Amndré Rentería Meza
Escritor
Camilo lanzó con desdén a su hijo al cesto de la basura. Sabía que era una sentencia cruel, try que rayaba en la ignominia, pero qué más podía hacer, hasta entonces su hijo era incapaz de producirle un mínimo de emoción. Ni una sonrisa, ni una lágrima, ni un quebranto, ni un guiño de pasión. Lo había analizado durante toda la noche tratando de encontrar en él un destello de infinito, o por lo menos, la sensación de llevar una piedra en el zapato, pero no encontró absolutamente nada que lo conmoviera.
Desecharlo no fue una decisión fácil. Después de darle una y mil vueltas al asunto en la cabeza, decidió botarlo sin misericordia. No se parece en nada a mí, pensó, luego extendió la mano al basurero y lo dejó caer. Al llegar al fondo del recipiente, el golpe de la criatura ni siquiera se escuchó.
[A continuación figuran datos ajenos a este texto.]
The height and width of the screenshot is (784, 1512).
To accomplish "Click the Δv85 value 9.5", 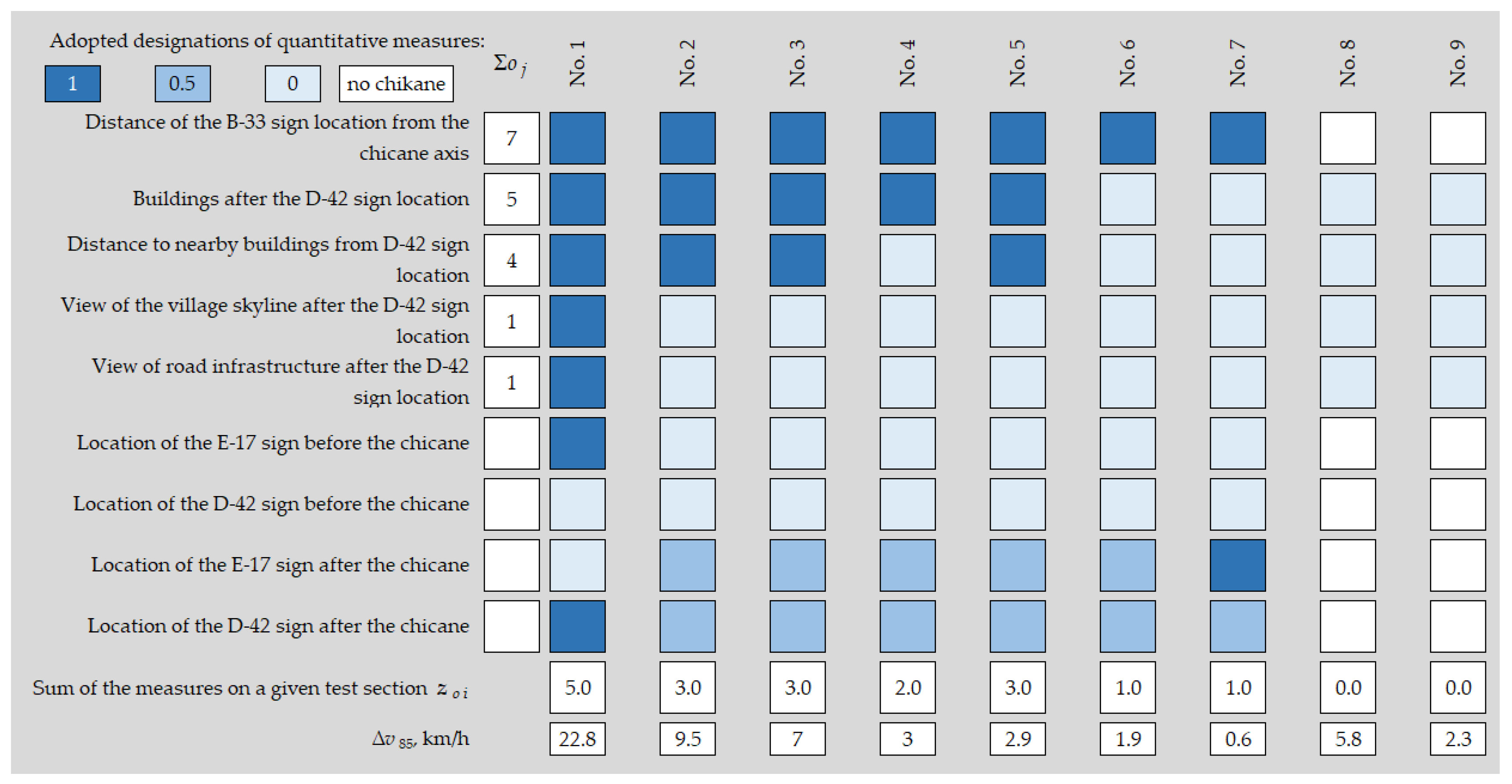I will pos(688,738).
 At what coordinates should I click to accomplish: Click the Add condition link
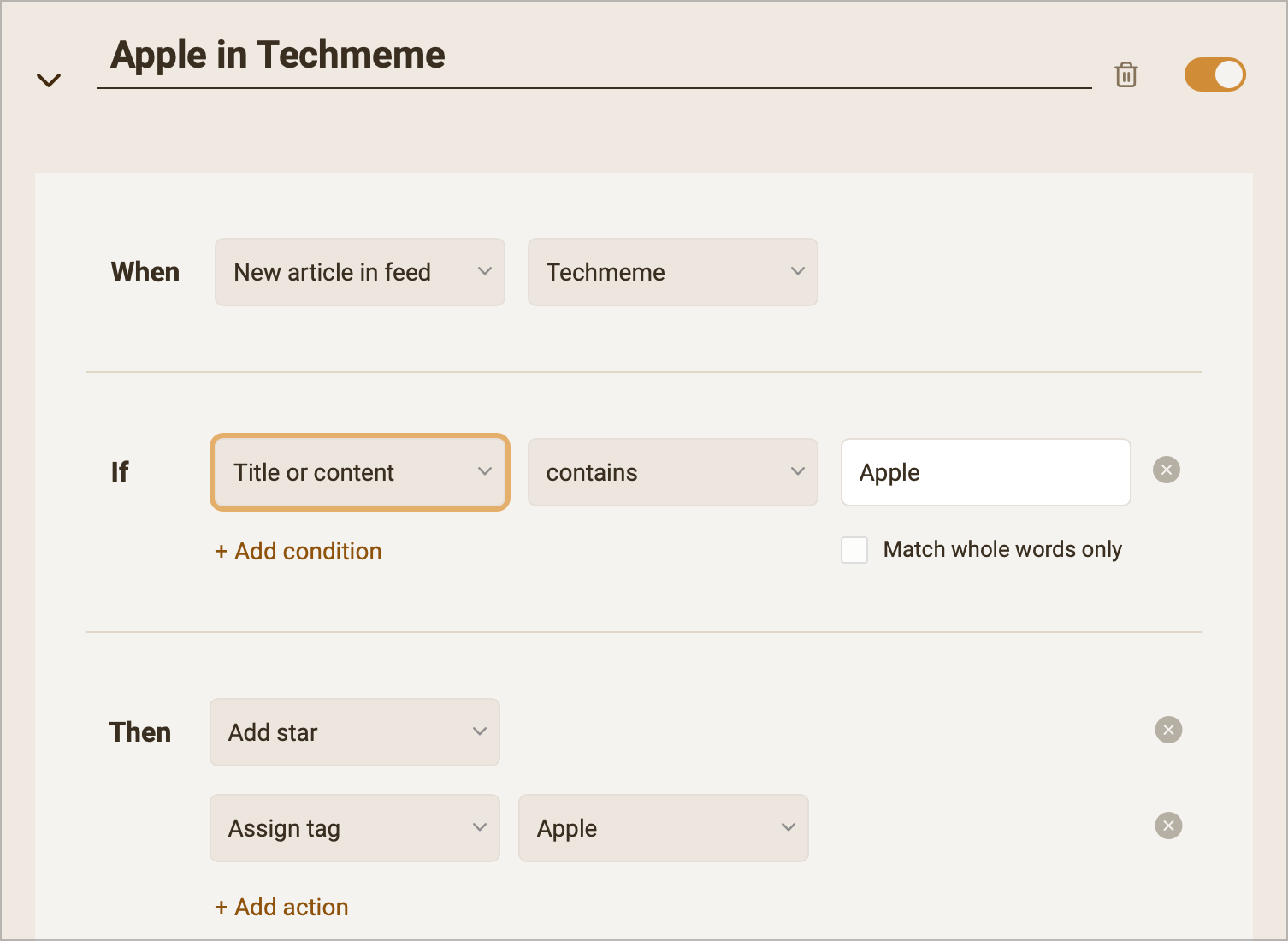(298, 551)
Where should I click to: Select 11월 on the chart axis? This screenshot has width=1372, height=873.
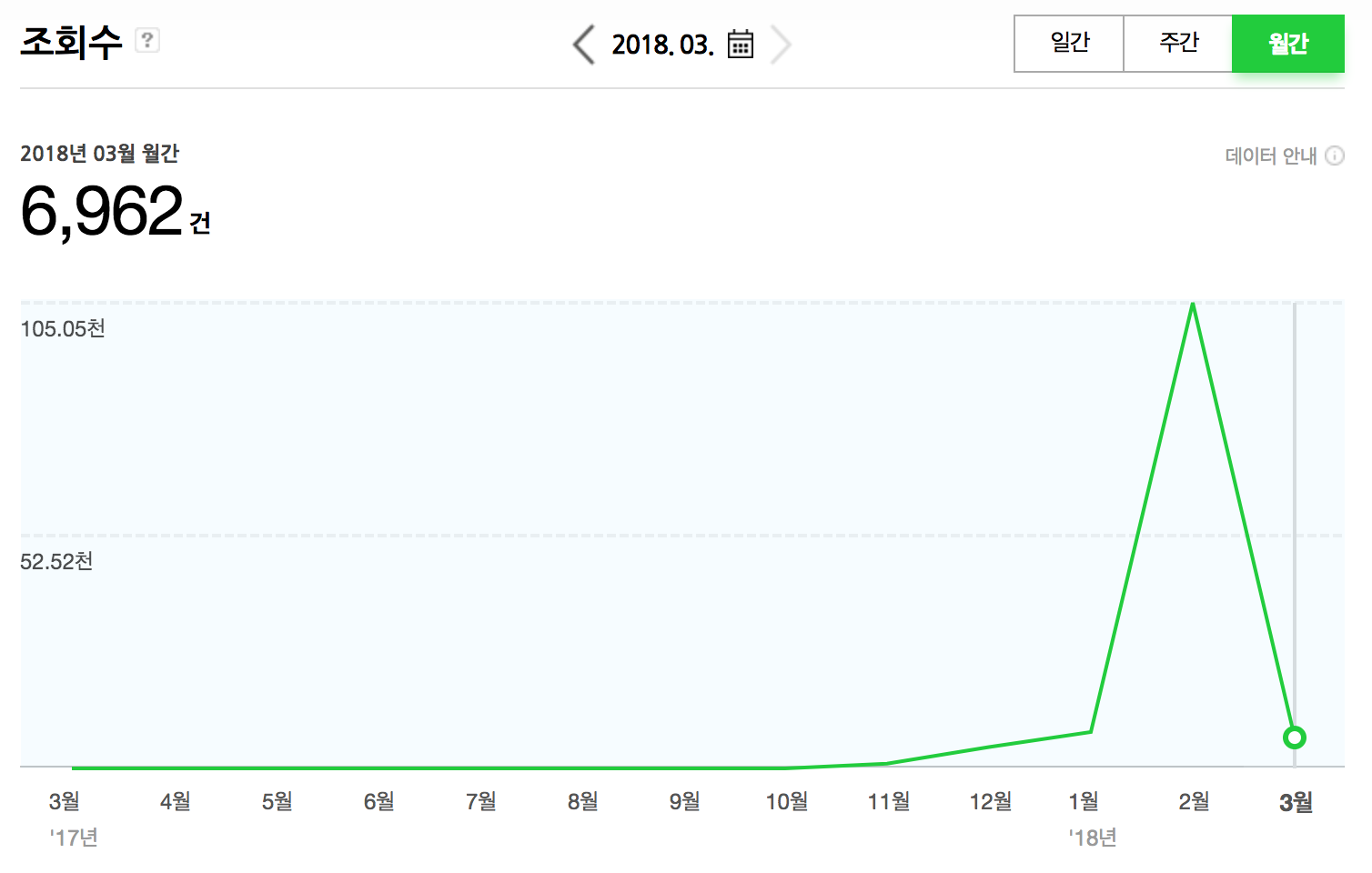coord(888,801)
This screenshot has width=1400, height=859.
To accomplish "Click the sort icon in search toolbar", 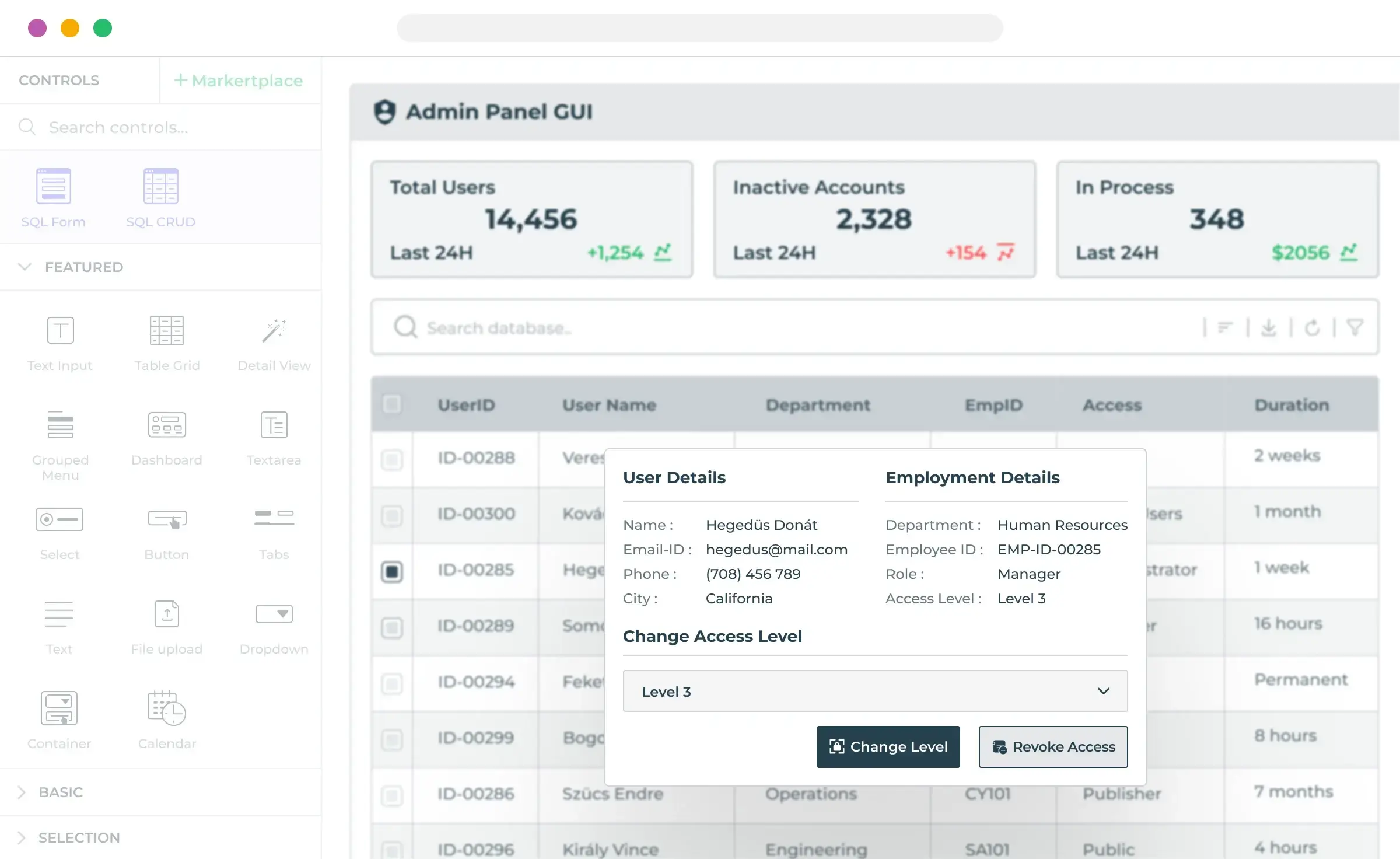I will 1225,328.
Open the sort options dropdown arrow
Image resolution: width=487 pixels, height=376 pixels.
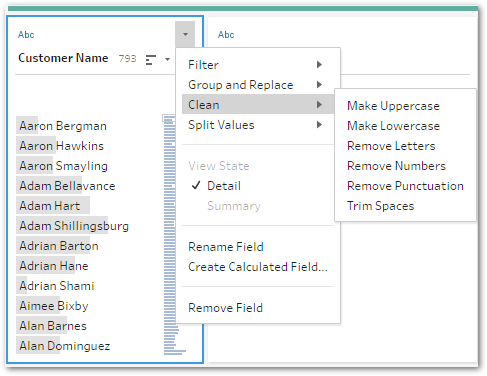click(x=167, y=60)
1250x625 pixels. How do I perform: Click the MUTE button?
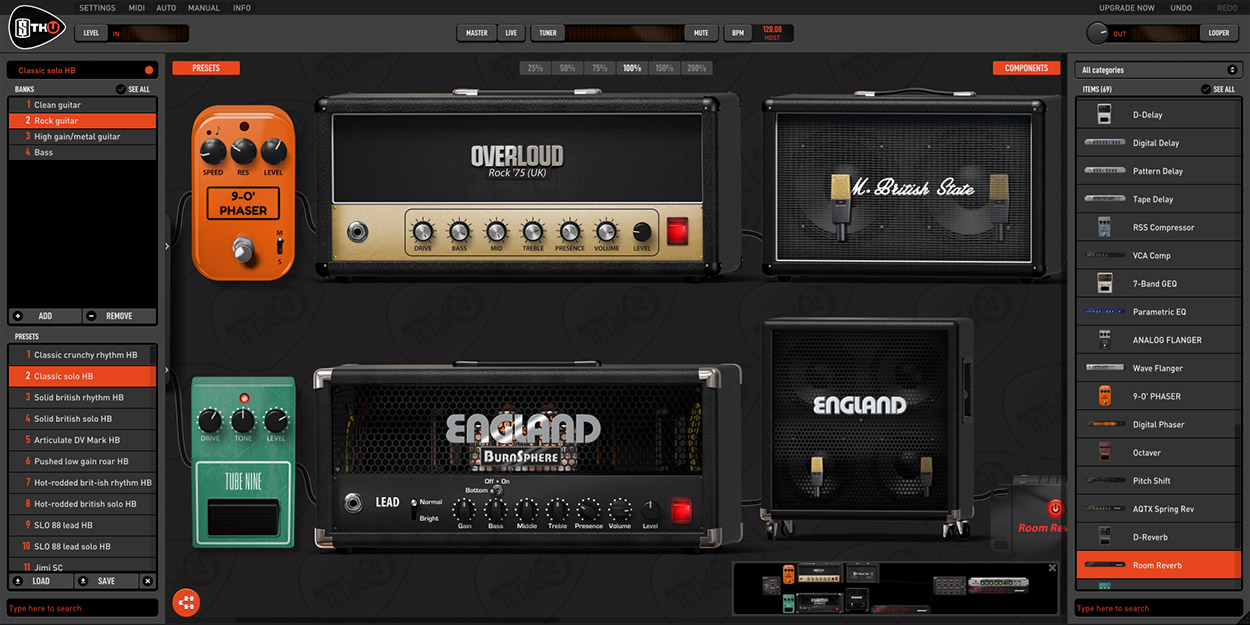click(701, 33)
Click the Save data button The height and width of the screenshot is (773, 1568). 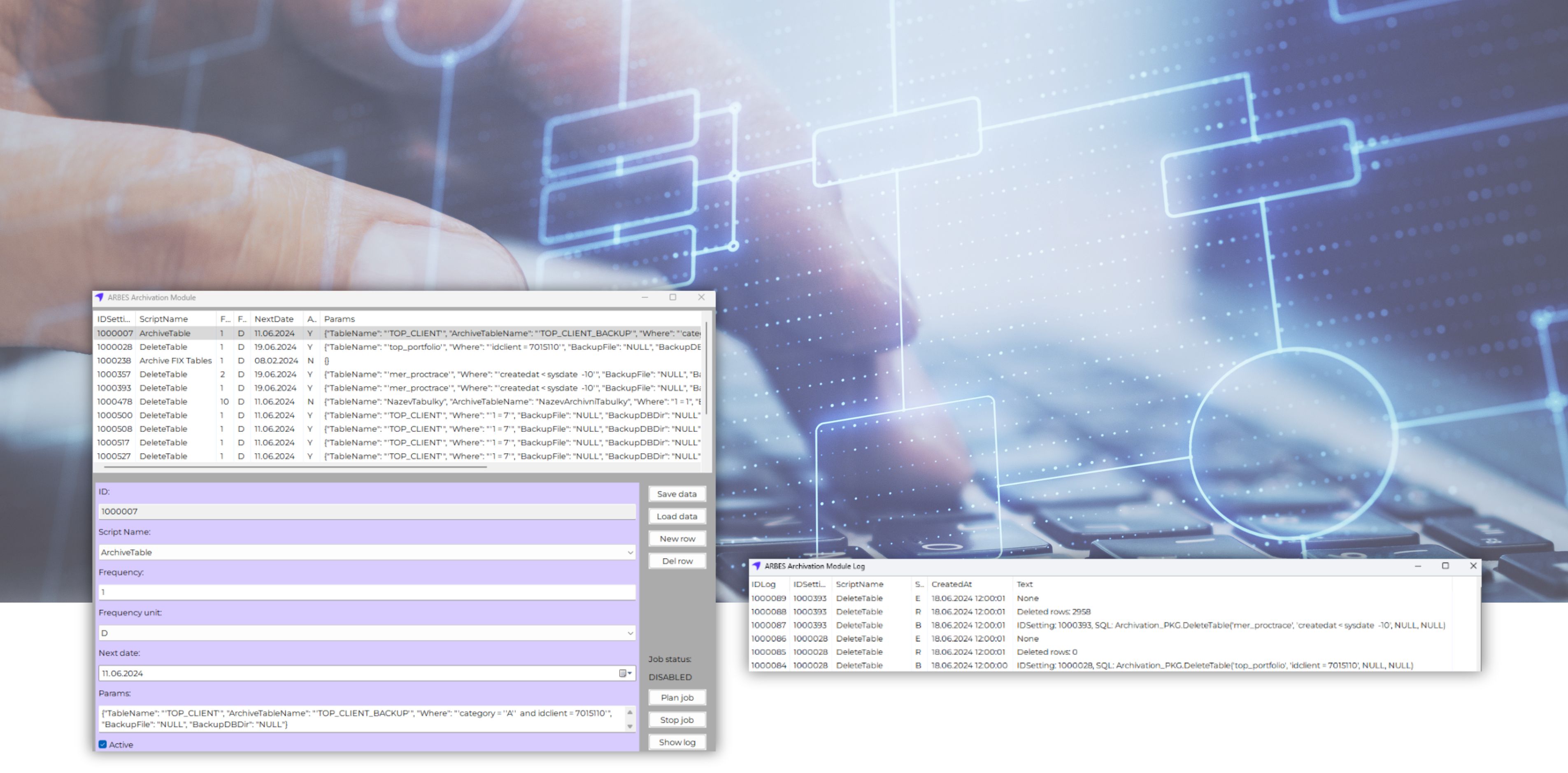677,494
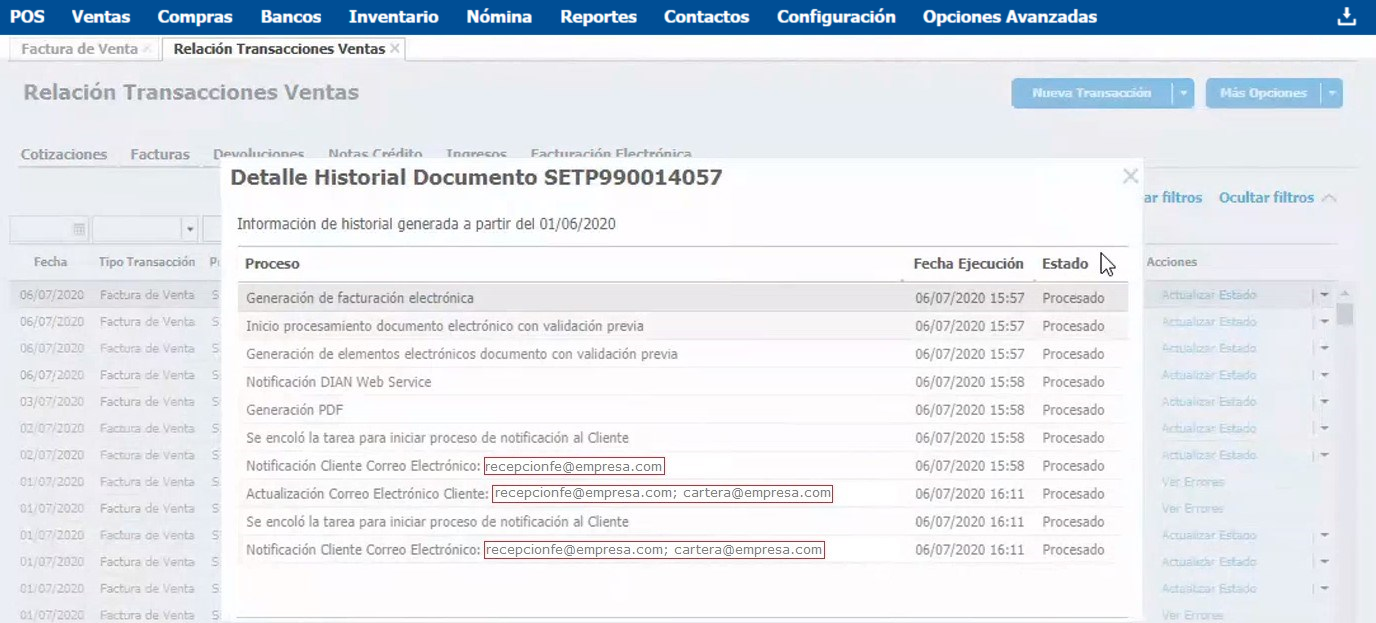The height and width of the screenshot is (623, 1376).
Task: Select the Facturas tab
Action: click(160, 154)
Era una típica madrugada platinada de noviembre. El viento se escabullía por las puertas sin hacer chillar a las bisagras. Camilo tenía el cabello despeinado, la cara descompuesta y en su boca mantenía el sabor añejo del vino que había bebido durante toda la jornada de insomnio. Maldecía una y otra vez porque se estaba haciendo un experto en desahuciar a sus hijos de esa manera. No era la primera vez que lo hacía. Tampoco la última.
Al verlo abandonado en el cilindro metálico de la basura odió aún más a su hijo. Ni humillado era capaz de gemir, de suplicar o de luchar. Era tan pálido y gélido como siempre. Sintió ganas de escupirle la cara blanquecina repleta de oscuras pecas, pero lo consideró una exageración. Después de todo era su obra. El hombre estaba completamente frustrado.
Fue hasta la ventana. Abrió la cortina floreada, una brisa fría le tocó las mejillas con ternura. Con sus ojos oscuros contempló el horizonte. Supo que el sol aparecería pronto. Mientras miraba el amanecer pensó que después de todo él era culpable del fracaso. A lo mejor carecía de sensibilidad para guiar a sus creaciones por la senda de la gloria.
El aro dorado del sol le provocó una hoguera en el pecho, le recordaba que su hijo no era capaz de brillar. Sintió un profundo rencor y enseguida ardió de furia. Abandonó la ventana, fue sigilosamente a su habitación en busca de los fósforos y su paquete de cigarros.
En el cuarto su mujer estaba inquebrantablemente dormida. De levantarse, seguramente ella pediría indulgencia y piedad por la criatura, así que apuró el paso para no escuchar suplicas combinadas con lágrimas.
Regresó y se mantuvo de pie frente al cesto de la basura, su hijo seguía en la misma posición que lo había dejado minutos atrás. Esto será rápido, mi pequeño, le dijo entre dientes. Encendió el cigarrillo, aspiró profundamente el espíritu del tabaco y luego lanzó el cerillo flameante contra su hijo. No sintió ningún remordimiento al verlo retorcerse comido por el fuego.
Un insoportable olor a quemado invadió la casa. La mujer de Camilo se despertó preocupada, levemente histérica. Encontró infraganti a Camilo, todavía observando las llamas y el humo que salía del bote de basura. El color del fuego le iluminaba el rostro. La mujer lo miró compasivamente por unos segundos, comprendía su dolor, luego le preguntó tímidamente:
-Camilo, ¿Hasta cuándo vas a dejar de quemar tus cuentos de esa manera?
-Este también se lo merecía -respondió el otro.
Cuando las páginas blancas se convirtieron en ceniza, Camilo aspiró otra bocanada de su cigarro y se sentó a teclear afanosamente en su máquina de escribir otro relato.